# Data Description

This dataset contains information about used cars, including their specifications, sale details, and market values. Below is a description of each column:

- **year**: The manufacturing year of the car.
- **make**: The brand or manufacturer of the car (e.g., Toyota, Ford).
- **model**: The specific model of the car (e.g., Camry, Mustang).
- **trim**: The trim level or variant of the car model, indicating additional features or specifications.
- **body**: The body type of the car (e.g., Sedan, SUV, Truck).
- **transmission**: The type of transmission (e.g., Automatic, Manual).
- **vin**: The Vehicle Identification Number, a unique code for each car.
- **state**: The state where the car was sold or located.
- **condition**: The condition of the car (e.g., New, Used, Excellent, Good).
- **odometer**: The mileage of the car, indicating how many miles it has been driven.
- **color**: The exterior color of the car.
- **interior**: The interior color or material of the car.
- **seller**: The name or type of seller (e.g., Dealer, Private).
- **mmr**: The Manheim Market Report value, an estimate of the car's wholesale price.
- **sellingprice**: The actual price at which the car was sold.
- **saledate**: The date when the car was sold.

# Data Preparation

## 1. Importing Necessary Libraries

In [None]:
import numpy as np
import pandas as pd
import matplotlib.pyplot as plt
import seaborn as sns
%matplotlib inline
sns.set()


In [None]:
df = pd.read_csv(r"car_prices.csv")
df.head()

## 2. Data Overview

In [None]:
df.info()

In [None]:
df.describe().T

In [None]:
df.count()

In [None]:
df.shape

In [None]:
df.columns = df.columns.str.strip().str.lower()
df.columns


## 3. Data Cleaning

### Handling Missing Values

In [None]:
plt.figure(figsize=(12, 6))

sns.heatmap(df.isna())

plt.show()

In [None]:
df.nunique()

In [None]:
df.isna().sum()

In [None]:
df.isna().sum()/df.shape[0]*100

In [None]:
def fill_na_with_mode(df, columns):
    """
    Fill missing values (NaN) in specified columns with the mode (most frequent value).

    Parameters:
    df (pd.DataFrame): The DataFrame containing the data.
    columns (list): A list of column names to fill missing values in.

    Returns:
    pd.DataFrame: The DataFrame with missing values filled in the specified columns.
    """


    for col in columns:
        mode_value = df[col].mode()[0]
        df[col].fillna(mode_value, inplace=True)

    return df

columns_to_fill = ['make', 'model', 'trim', 'body', 'transmission']
df = fill_na_with_mode(df, columns_to_fill)

In [None]:
df.isna().mean()*100

In [None]:
columns_to_drop = ['vin']
df.drop(columns=columns_to_drop, inplace=True)

In [None]:
df.columns

In [None]:
df = df.dropna(subset=['sellingprice', 'saledate', 'mmr', 'make', 'color', 'odometer', 'condition', 'interior'])

In [None]:
df.isna().mean() * 100

In [None]:
df.shape

In [None]:
df.describe().T

In [None]:
df.head()

### Checking for Duplicate Rows

In [None]:
df.duplicated().sum()

## 4. Feature Engineering

### Handling Date Data

In [None]:
df.head()

df['saledate'] = pd.to_datetime(df['saledate'], errors='coerce', utc=True)

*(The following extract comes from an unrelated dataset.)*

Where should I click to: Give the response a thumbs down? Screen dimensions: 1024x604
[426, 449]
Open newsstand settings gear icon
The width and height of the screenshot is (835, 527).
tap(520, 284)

sales_per_day = df['saledate'].dt.date.value_counts()



top_10_sales_days = sales_per_day.head(10)



print("Top 10 sales days:")

display(top_10_sales_days)

In [None]:
# Convert the 'saledate' column to datetime format with UTC timezone
df['saledate'] = pd.to_datetime(df['saledate'], utc=True)

# Extract the year from the 'saledate' column and store it in a new column 'sale_year'
df['sale_year'] = df['saledate'].dt.year

# Extract the month from the 'saledate' column and store it in a new column 'sale_month'
df['sale_month'] = df['saledate'].dt.month

# Extract the day from the 'saledate' column and store it in a new column 'sale_day'
df['sale_day'] = df['saledate'].dt.day

# Extract the day of the week (0=Monday, 6=Sunday) from the 'saledate' column and store it in a new column 'sale_dayofweek'
df['sale_dayofweek'] = df['saledate'].dt.dayofweek

# Display the data types of all columns in the DataFrame to verify the changes
df.dtypes

## 5. Standardizing the condition Value

In [None]:
unique_conditions = df['condition'].unique()

unique_conditions

In [None]:
sns.lineplot(data=df, x='condition', y='sellingprice', color='red')
plt.title('Selling Price by Condition', fontsize=16)
plt.xlabel('Condition', fontsize=12)
plt.ylabel('Selling Price ($)', fontsize=12)

plt.xticks(fontsize=10)
plt.yticks(fontsize=10)

plt.grid(False)

plt.tight_layout()
plt.show()


#### Selling Price by Condition

This visualization represents the **selling price** of cars categorized by their **condition**. The y-axis shows the selling price, while the x-axis represents different conditions .

In [None]:
def unify_condition(value):
    """
    Unifies the condition value to a standardized scale.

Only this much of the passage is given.